PROMPT >>
Turn the material below into a JSON list of strings, one string per line, leaving out any blank lines.

[Items listed in a dataset]
>> BEGIN

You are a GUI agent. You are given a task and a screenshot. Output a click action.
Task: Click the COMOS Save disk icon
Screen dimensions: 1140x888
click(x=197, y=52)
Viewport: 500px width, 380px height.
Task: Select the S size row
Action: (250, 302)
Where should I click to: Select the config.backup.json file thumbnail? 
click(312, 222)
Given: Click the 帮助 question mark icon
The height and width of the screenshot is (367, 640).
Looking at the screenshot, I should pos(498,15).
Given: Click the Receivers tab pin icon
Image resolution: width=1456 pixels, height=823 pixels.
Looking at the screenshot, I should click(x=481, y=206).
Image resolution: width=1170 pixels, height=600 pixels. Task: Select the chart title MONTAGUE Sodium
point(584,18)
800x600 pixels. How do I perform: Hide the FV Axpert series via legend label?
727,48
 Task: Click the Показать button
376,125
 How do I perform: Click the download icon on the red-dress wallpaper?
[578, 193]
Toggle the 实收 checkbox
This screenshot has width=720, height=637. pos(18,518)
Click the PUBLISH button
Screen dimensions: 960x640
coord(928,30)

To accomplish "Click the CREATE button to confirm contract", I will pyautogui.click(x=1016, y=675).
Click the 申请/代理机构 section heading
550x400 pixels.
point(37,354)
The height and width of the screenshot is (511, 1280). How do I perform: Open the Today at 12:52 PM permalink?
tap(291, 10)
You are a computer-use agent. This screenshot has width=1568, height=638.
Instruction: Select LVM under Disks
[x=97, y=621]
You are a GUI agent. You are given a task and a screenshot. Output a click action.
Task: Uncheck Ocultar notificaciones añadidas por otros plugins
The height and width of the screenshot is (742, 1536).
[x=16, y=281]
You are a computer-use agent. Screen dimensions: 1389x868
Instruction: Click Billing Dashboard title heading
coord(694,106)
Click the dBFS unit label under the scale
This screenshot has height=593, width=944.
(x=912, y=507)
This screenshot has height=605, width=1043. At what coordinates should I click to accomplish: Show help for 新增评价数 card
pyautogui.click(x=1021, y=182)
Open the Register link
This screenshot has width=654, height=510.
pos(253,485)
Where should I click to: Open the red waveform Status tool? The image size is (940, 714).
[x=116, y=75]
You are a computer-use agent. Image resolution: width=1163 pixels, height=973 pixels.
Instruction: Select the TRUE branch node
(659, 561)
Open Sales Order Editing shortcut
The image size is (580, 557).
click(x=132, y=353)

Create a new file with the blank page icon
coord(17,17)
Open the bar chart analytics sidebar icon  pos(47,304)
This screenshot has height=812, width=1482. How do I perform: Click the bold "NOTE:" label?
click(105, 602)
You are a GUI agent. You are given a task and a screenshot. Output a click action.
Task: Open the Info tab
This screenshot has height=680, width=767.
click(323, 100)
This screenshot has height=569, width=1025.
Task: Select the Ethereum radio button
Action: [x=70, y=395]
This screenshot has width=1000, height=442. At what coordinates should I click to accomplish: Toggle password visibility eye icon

>> END

WORKED ANSWER >>
[
  "You are a GUI agent. You are given a task and a screenshot. Output a click action.",
  "Task: Click the COMOS Save disk icon",
  "Screen dimensions: 1140x888",
  "click(x=197, y=52)",
  "Viewport: 500px width, 380px height.",
  "Task: Select the S size row",
  "Action: (250, 302)",
  "Where should I click to: Select the config.backup.json file thumbnail? ",
  "click(312, 222)",
  "Given: Click the 帮助 question mark icon",
  "The height and width of the screenshot is (367, 640).",
  "Looking at the screenshot, I should pos(498,15).",
  "Given: Click the Receivers tab pin icon",
  "Image resolution: width=1456 pixels, height=823 pixels.",
  "Looking at the screenshot, I should click(x=481, y=206).",
  "Image resolution: width=1170 pixels, height=600 pixels. Task: Select the chart title MONTAGUE Sodium",
  "point(584,18)",
  "800x600 pixels. How do I perform: Hide the FV Axpert series via legend label?",
  "727,48",
  " Task: Click the Показать button",
  "376,125",
  " How do I perform: Click the download icon on the red-dress wallpaper?",
  "[578, 193]",
  "Toggle the 实收 checkbox",
  "This screenshot has width=720, height=637. pos(18,518)",
  "Click the PUBLISH button",
  "Screen dimensions: 960x640",
  "coord(928,30)",
  "To accomplish \"Click the CREATE button to confirm contract\", I will pyautogui.click(x=1016, y=675).",
  "Click the 申请/代理机构 section heading",
  "550x400 pixels.",
  "point(37,354)",
  "The height and width of the screenshot is (511, 1280). How do I perform: Open the Today at 12:52 PM permalink?",
  "tap(291, 10)",
  "You are a computer-use agent. This screenshot has width=1568, height=638.",
  "Instruction: Select LVM under Disks",
  "[x=97, y=621]",
  "You are a GUI agent. You are given a task and a screenshot. Output a click action.",
  "Task: Uncheck Ocultar notificaciones añadidas por otros plugins",
  "The height and width of the screenshot is (742, 1536).",
  "[x=16, y=281]",
  "You are a computer-use agent. Screen dimensions: 1389x868",
  "Instruction: Click Billing Dashboard title heading",
  "coord(694,106)",
  "Click the dBFS unit label under the scale",
  "This screenshot has height=593, width=944.",
  "(x=912, y=507)",
  "This screenshot has height=605, width=1043. At what coordinates should I click to accomplish: Show help for 新增评价数 card",
  "pyautogui.click(x=1021, y=182)",
  "Open the Register link",
  "This screenshot has width=654, height=510.",
  "pos(253,485)",
  "Where should I click to: Open the red waveform Status tool? The image size is (940, 714).",
  "[x=116, y=75]",
  "You are a computer-use agent. Image resolution: width=1163 pixels, height=973 pixels.",
  "Instruction: Select the TRUE branch node",
  "(659, 561)",
  "Open Sales Order Editing shortcut",
  "The image size is (580, 557).",
  "click(x=132, y=353)",
  "Create a new file with the blank page icon",
  "coord(17,17)",
  "Open the bar chart analytics sidebar icon  pos(47,304)",
  "This screenshot has height=812, width=1482. How do I perform: Click the bold \"NOTE:\" label?",
  "click(105, 602)",
  "You are a GUI agent. You are given a task and a screenshot. Output a click action.",
  "Task: Open the Info tab",
  "This screenshot has height=680, width=767.",
  "click(323, 100)",
  "This screenshot has height=569, width=1025.",
  "Task: Select the Ethereum radio button",
  "Action: [x=70, y=395]",
  "This screenshot has width=1000, height=442. At what coordinates should I click to accomplish: Toggle password visibility eye icon"
]